Passend zur Jahreszeit: Die Band Herbstrock

Ein neuer Stern am österreichischen Indierock-Himmel: Die frische Band Herbstrock überrascht mit ihrem erst kürzlich erschienenen charmanten Debutalbum "Ende:Gut".

Es tut sich wieder viel in der heimischen Musikszene – nach einer Zeit der relativen Stille, die den Hype um den Vienna Sound der 90er ablöste, gibt die Donaumetropole wieder kräftige Töne von sich: Garish, Papermoon, Mario Lang, Zweitfrau, Jetzt Anders, Nadine, Valerie, und und und – eine ganze Riege junger Künstler aus den unterschiedlichsten Bereichen der Pop-Musik, die aber vieles gemeinsam haben: Unbekümmerte Spielfreude, Lust auf Experimente und vor allem – große Talente.

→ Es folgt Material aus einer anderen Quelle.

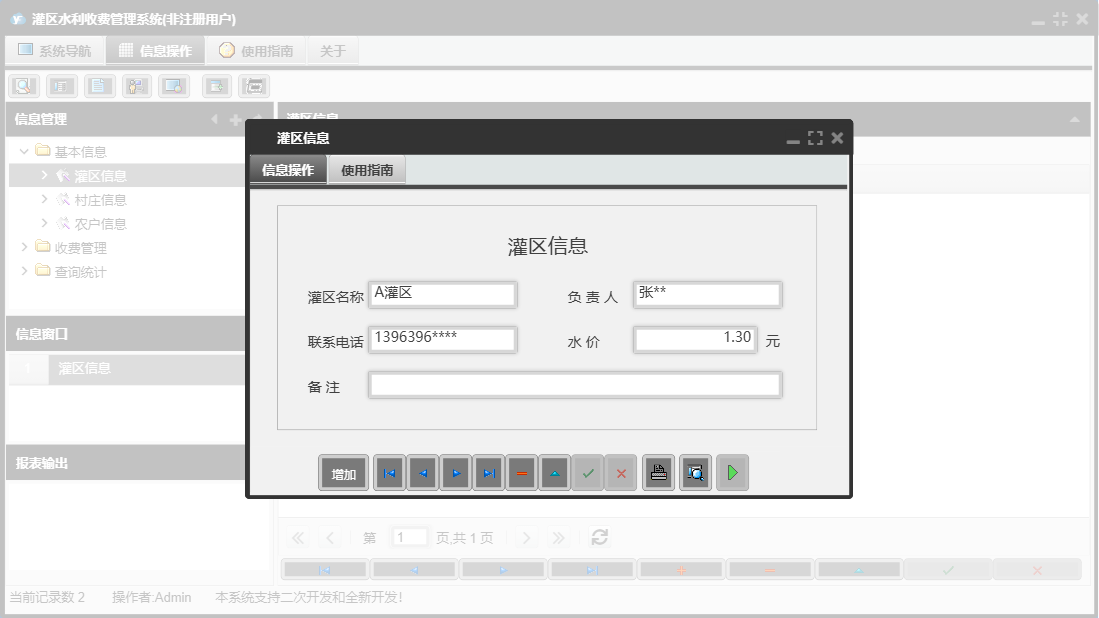Click the delete record icon in the dialog
Screen dimensions: 1099x618
click(x=521, y=472)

Und doch taucht da nun eine Band auf, die vielleicht noch ein wenig besonderer ist, nämlich Herbstrock. Die Band um die 20jährige Leadsängerin Anna ist der allerneueste Stern auf diesem neuen Klanghimmel und steht für Qualitäten, die man im Musikgeschehen immer gerne sieht – handwerkliches Geschick an den Instrumenten gepaart mit griffigem Songwriting und einer gehörigen Portion Herz, Hirn und Humor.

Gemeinsam mit Seb an den Drums, Thomas an der Gitarre und Duff am Bass ist Leadsängerin Ann mittlerweile schon 4 Jahre musikalisch unterwegs, unter anderem als Support für Bands wie Jonas Goldbaum und Petsch Moser. Universal Music wurde auf die umtriebige Truppe aufmerksam und unterstützte die Band ein Jahr lang mit aktiv, um ihnen den ersten Schritt in Sachen Musik-Karriere zu erleichtern.

Indierock mit deutschen Texten – das wäre die kurze, knappe Beschreibung für „Ende: Gut“, das erste Album von Herbstrock, doch gibt es natürlich noch viel mehr zu sagen. Das Genre an sich, das – angeführt von Bands wie Tocotronic und Die Sterne – Anfang der 1990er seinen Siegeszug begann, hat sich mittlerweile zu einer fixen Größe entwickelt, die immer wieder neue Subgenres etabliert.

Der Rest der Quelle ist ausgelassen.